SELECTED EXCERPT:
━━━━━━━━━━━━━━━━━━━━━━━━━━━━━━
Vanderwall began his presentation by speaking about an organization called the Allotrope Foundation, which aims to revolutionize the way data is recorded and distributed. As he explained, the current problem with data is there’s no set formula for recording lab findings, and as a result, the ability of other scientists to reproduce experiments goes down.
The Allotrope Foundation intends to solve that problem by creating a standard way to share data among scientists. It would be similar to an mp3 file for music and would make it easier for scientists to repeat their experiments and show concrete proof of results.
When interviewed after the presentation, Vanderwall said there was still one major issue to overcome before the project is able to move forward.
“The hurdle,” he said, “is just getting people to change what they do, and a little bit of coast to adopt the new technology.”
Karen Magee-Sauer, Rowan’s Dean of the College of Science and Mathematics, said it was very constructive to have Vanderwall come to Rowan and talk to the students.
“He was one of the co-founders for the Allotrope Foundation and it’s just a big idea,” she said. “It’s really hard to get a big project like this started, and it’s really something that’s going to have international ramifications. But to get it started, that’s a big idea, so it’s very impressive.”
Joseph Scavetta is a senior bioinformatics major, and he thinks that implementation of this program will have a concrete impact on his field of interest.
“Bioinformatics is all just big data manipulation and analytics,” he said. “If we have this standard, getting data and working with it will be so much easier.”
━━━━━━━━━━━━━━━━━━━━━━━━━━━━━━
GIVEN INFORMATION:
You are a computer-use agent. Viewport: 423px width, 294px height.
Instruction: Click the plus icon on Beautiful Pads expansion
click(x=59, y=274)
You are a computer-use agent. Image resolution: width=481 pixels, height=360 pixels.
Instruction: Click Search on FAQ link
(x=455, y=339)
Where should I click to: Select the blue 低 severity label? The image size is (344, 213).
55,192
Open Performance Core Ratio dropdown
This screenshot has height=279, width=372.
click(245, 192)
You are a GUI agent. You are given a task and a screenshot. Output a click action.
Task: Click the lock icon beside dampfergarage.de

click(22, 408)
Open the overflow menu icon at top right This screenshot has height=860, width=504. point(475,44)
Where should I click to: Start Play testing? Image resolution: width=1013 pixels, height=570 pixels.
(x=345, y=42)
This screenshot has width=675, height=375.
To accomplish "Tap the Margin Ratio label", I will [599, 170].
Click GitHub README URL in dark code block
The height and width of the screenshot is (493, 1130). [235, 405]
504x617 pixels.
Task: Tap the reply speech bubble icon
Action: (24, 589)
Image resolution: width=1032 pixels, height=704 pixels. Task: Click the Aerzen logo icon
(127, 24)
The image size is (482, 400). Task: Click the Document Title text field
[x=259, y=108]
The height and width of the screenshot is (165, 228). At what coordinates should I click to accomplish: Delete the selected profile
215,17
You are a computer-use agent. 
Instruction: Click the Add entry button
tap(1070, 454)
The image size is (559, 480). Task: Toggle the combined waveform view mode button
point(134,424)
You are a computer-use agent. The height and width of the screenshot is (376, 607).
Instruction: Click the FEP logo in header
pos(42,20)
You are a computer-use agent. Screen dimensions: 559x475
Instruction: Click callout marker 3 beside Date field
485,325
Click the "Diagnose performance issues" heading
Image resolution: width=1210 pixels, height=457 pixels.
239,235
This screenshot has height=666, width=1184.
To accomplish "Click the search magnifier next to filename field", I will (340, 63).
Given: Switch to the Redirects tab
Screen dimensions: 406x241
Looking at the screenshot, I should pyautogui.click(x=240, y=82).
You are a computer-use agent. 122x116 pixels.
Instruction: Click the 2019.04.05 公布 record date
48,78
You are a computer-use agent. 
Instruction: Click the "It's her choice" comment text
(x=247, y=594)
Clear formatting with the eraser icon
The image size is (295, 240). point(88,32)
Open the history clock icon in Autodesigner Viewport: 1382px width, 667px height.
━━━━━━━━━━━━━━━━━━━━━━━━━━━━━━
BRIEF A:
Answer these questions from the article on the Allotrope Foundation, one answer per line with matching marks.
(i) What kind of file does the article compare the proposed data standard to?
(ii) What position does Karen Magee-Sauer hold at Rowan?
(iii) What is Joseph Scavetta's major?
BRIEF B: Name every person mentioned in the article on the Allotrope Foundation.
BRIEF C: Reproduce word for word the passage of the Allotrope Foundation article from "Karen Magee-Sauer, Rowan’s" to "field of interest.".

EXPECTED OUTPUT A:
(i) An mp3 file for music.
(ii) Dean of the College of Science and Mathematics.
(iii) Bioinformatics.

EXPECTED OUTPUT B:
Vanderwall
Karen Magee-Sauer
Joseph Scavetta

EXPECTED OUTPUT C:
Karen Magee-Sauer, Rowan’s Dean of the College of Science and Mathematics, said it was very constructive to have Vanderwall come to Rowan and talk to the students.
“He was one of the co-founders for the Allotrope Foundation and it’s just a big idea,” she said. “It’s really hard to get a big project like this started, and it’s really something that’s going to have international ramifications. But to get it started, that’s a big idea, so it’s very impressive.”
Joseph Scavetta is a senior bioinformatics major, and he thinks that implementation of this program will have a concrete impact on his field of interest.